Provided passage:
--- START ---

To describe serum total and high-density lipoprotein (HDL) cholesterol in a sample of people with diabetes.

Research Design and Methods

Subjects were those who participated in the 1984-1986 Wisconsin Epidemiologic Study of Diabetic Retinopathy. Data were from three groups of subjects: 304 younger-onset and 185 older-onset people taking insulin and 162 older-onset individuals not taking insulin. Serum lipids, duration of diabetes, glycosylated hemoglobin, diastolic blood pressure, sex, age, serum creatinine, units of insulin per kiliogram per day, smoking status, serum C-peptide level, and alcohol use were analyzed statistically.


In subjects taking insulin, glycosylated hemoglobin was correlated most strongly with total cholesterol. In those not taking insulin, C-peptide was correlated most strongly. In subjects taking insulin, the units used per day (fewer)and sex (female) were significantly associated with higher HDL cholesterol, and in both older-onset groups, serum C-peptide was significantly associated with lower HDL cholesterol. Mean total cholesterol levels were generally higher and mean HDL cholesterol levels were generally lower than those found in a nondiabetic comparison group.

--- END ---

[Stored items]

--- START ---

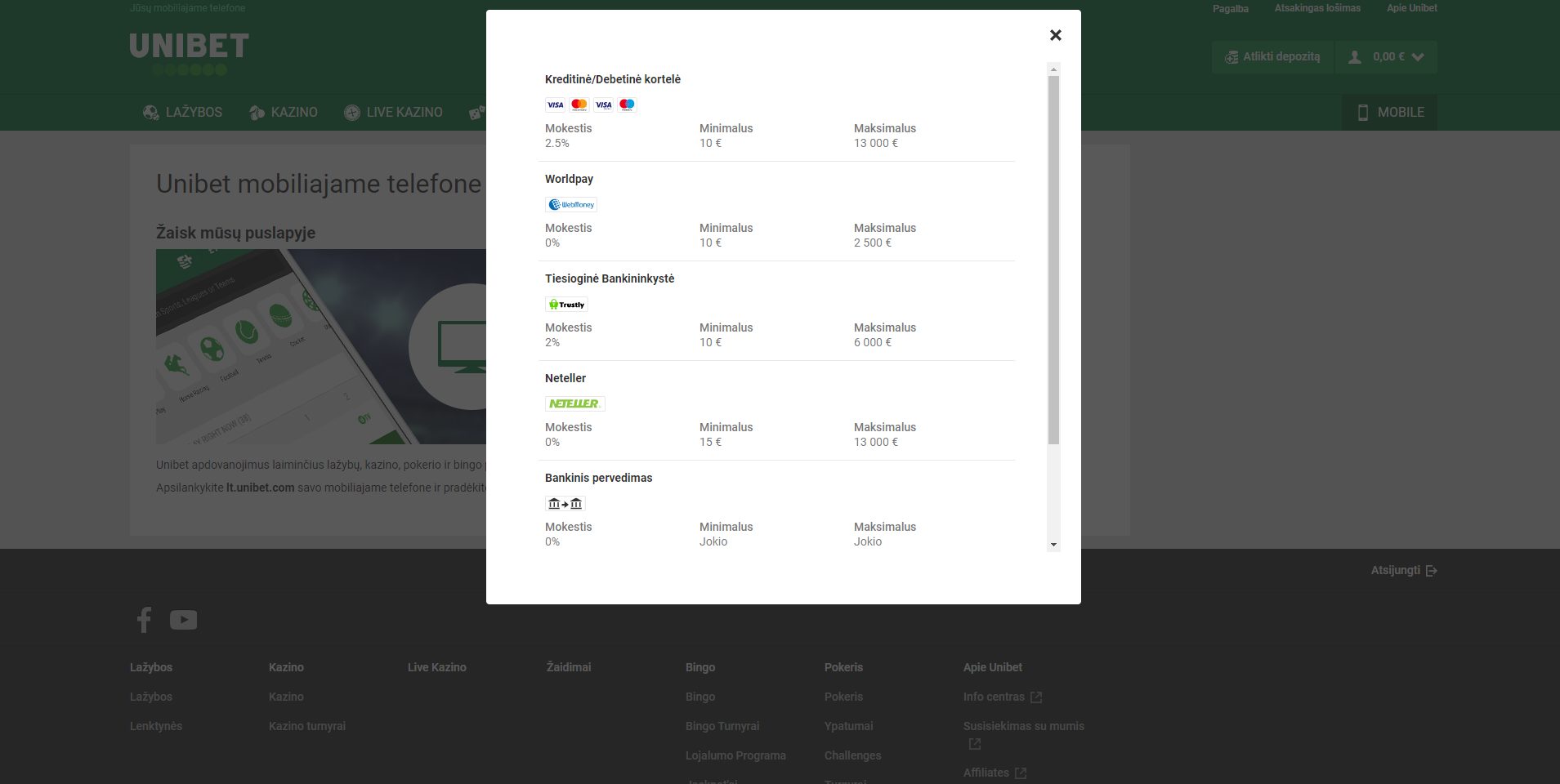Click the Neteller payment logo
This screenshot has height=784, width=1560.
[x=574, y=403]
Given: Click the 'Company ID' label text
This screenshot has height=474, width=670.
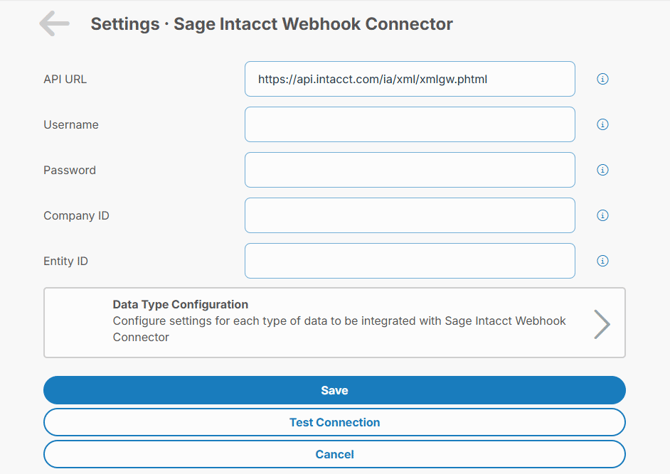Looking at the screenshot, I should pyautogui.click(x=76, y=215).
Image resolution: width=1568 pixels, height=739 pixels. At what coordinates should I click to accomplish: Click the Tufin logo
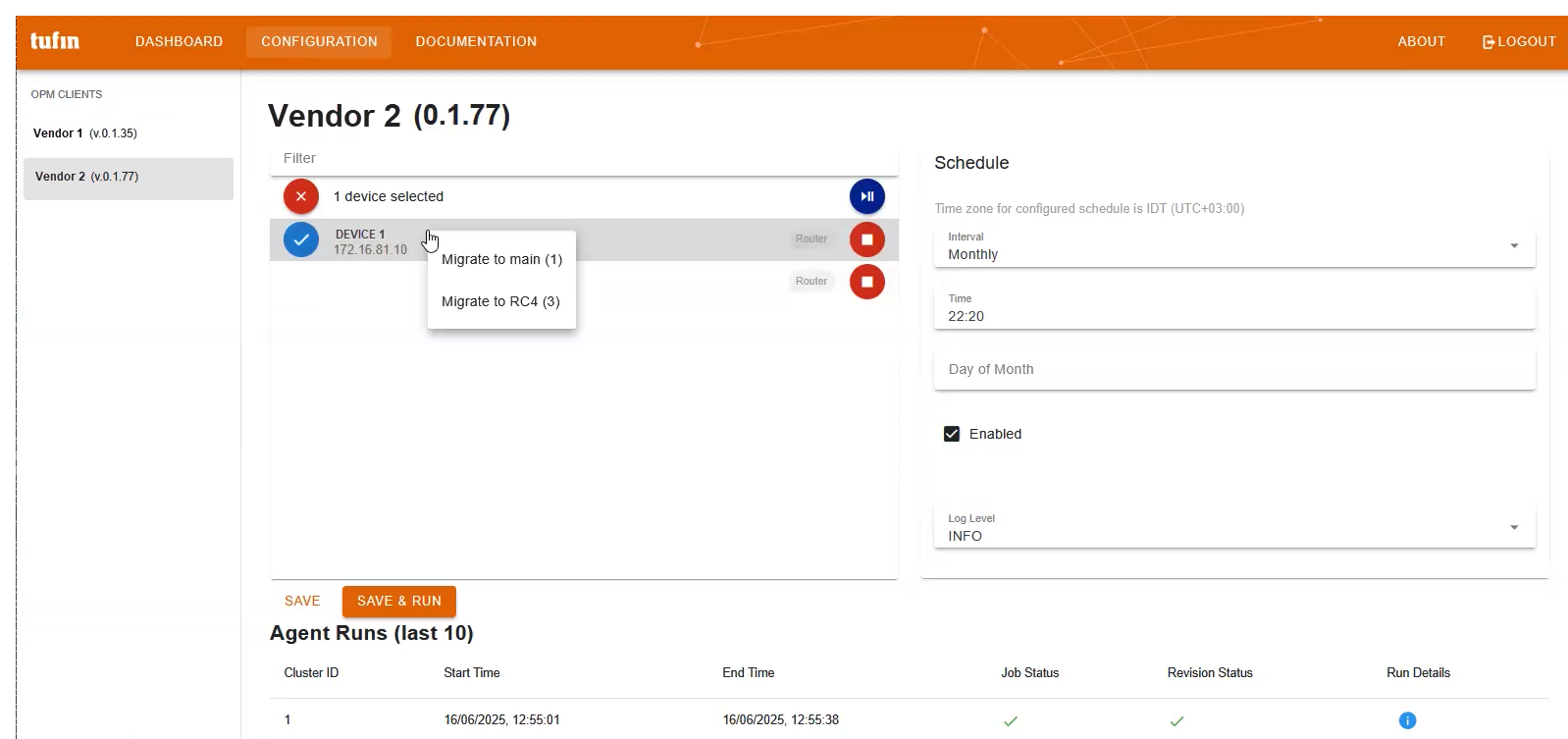coord(55,41)
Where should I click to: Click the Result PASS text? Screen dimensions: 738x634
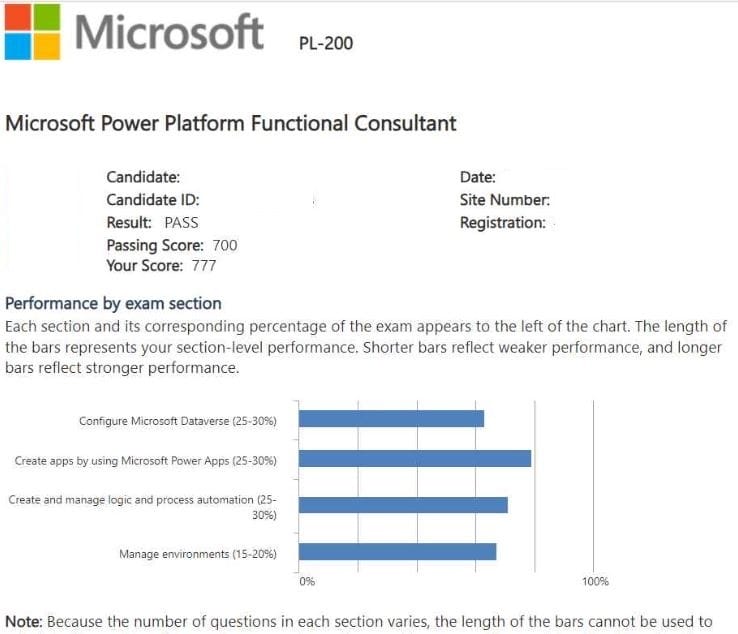coord(153,222)

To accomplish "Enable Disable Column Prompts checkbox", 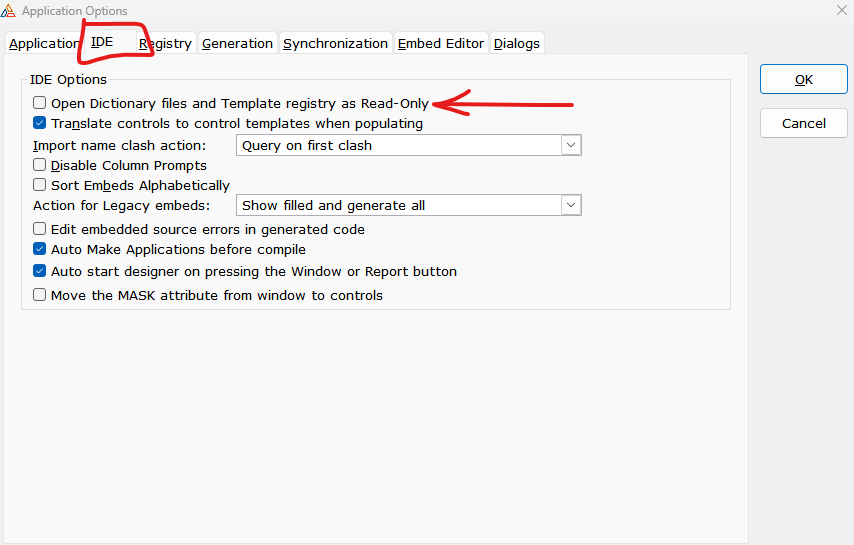I will [40, 165].
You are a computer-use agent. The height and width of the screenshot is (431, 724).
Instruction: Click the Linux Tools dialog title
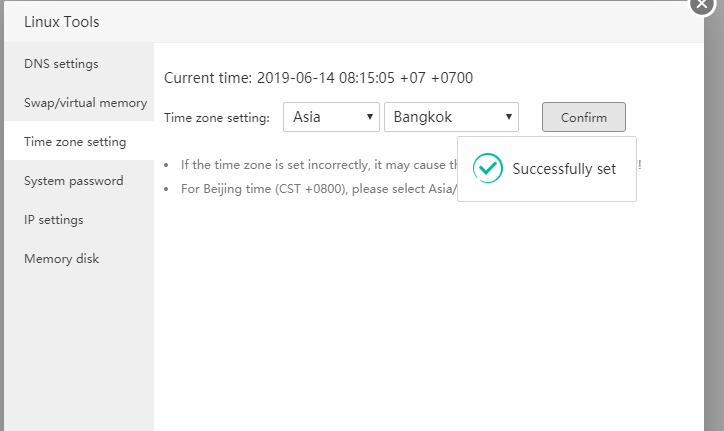click(61, 22)
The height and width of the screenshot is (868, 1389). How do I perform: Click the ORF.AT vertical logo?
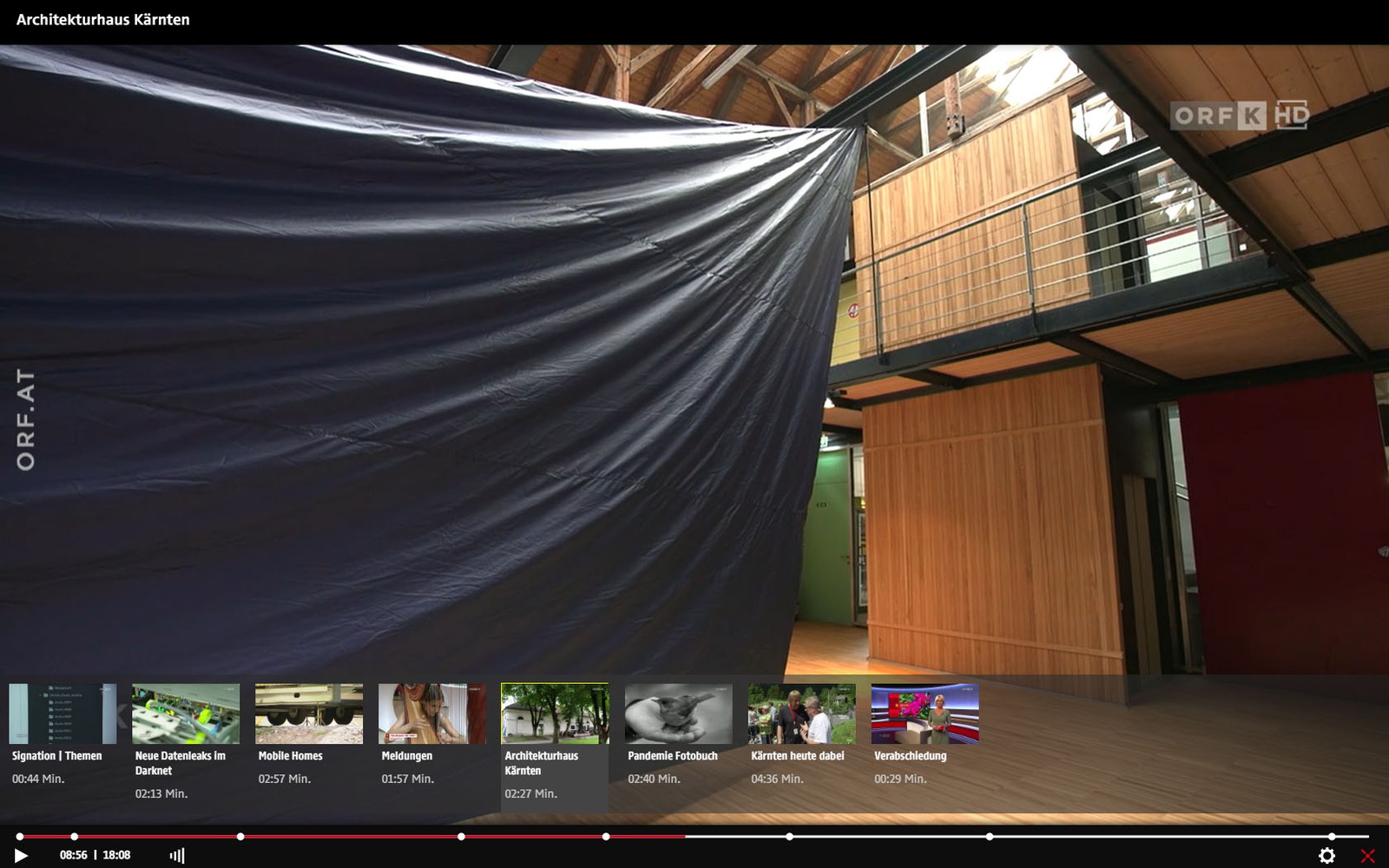click(26, 419)
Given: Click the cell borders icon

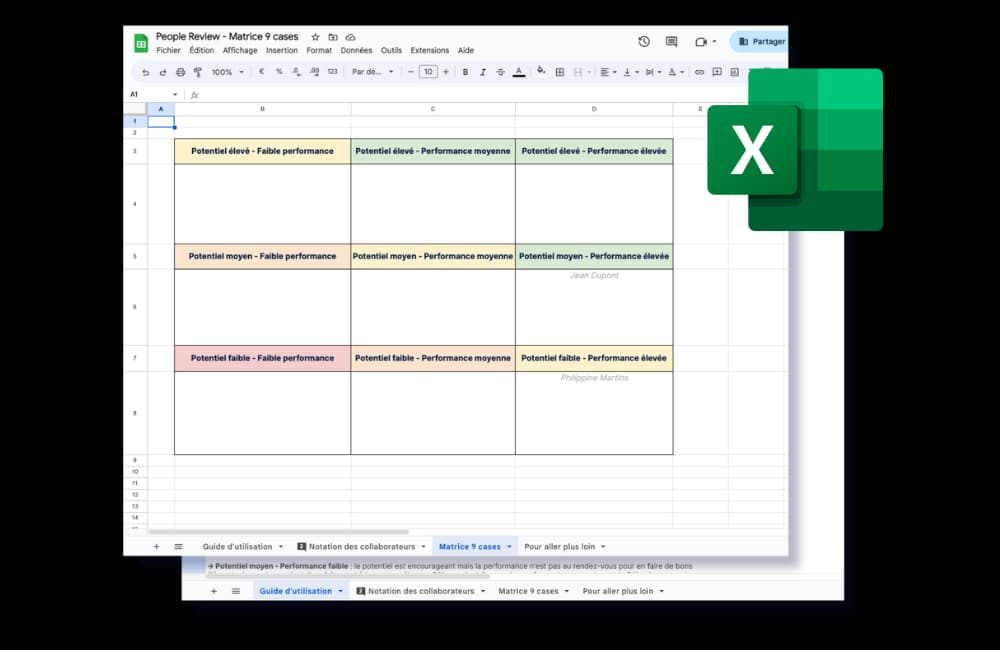Looking at the screenshot, I should 560,73.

--- END ---

The problem: Quote the cholesterol abstract word for word, starting with "In subjects taking insulin, glycosylated" and going on through "nondiabetic comparison group.". The data is material apart from the cholesterol abstract.

Your response:
In subjects taking insulin, glycosylated hemoglobin was correlated most strongly with total cholesterol. In those not taking insulin, C-peptide was correlated most strongly. In subjects taking insulin, the units used per day (fewer)and sex (female) were significantly associated with higher HDL cholesterol, and in both older-onset groups, serum C-peptide was significantly associated with lower HDL cholesterol. Mean total cholesterol levels were generally higher and mean HDL cholesterol levels were generally lower than those found in a nondiabetic comparison group.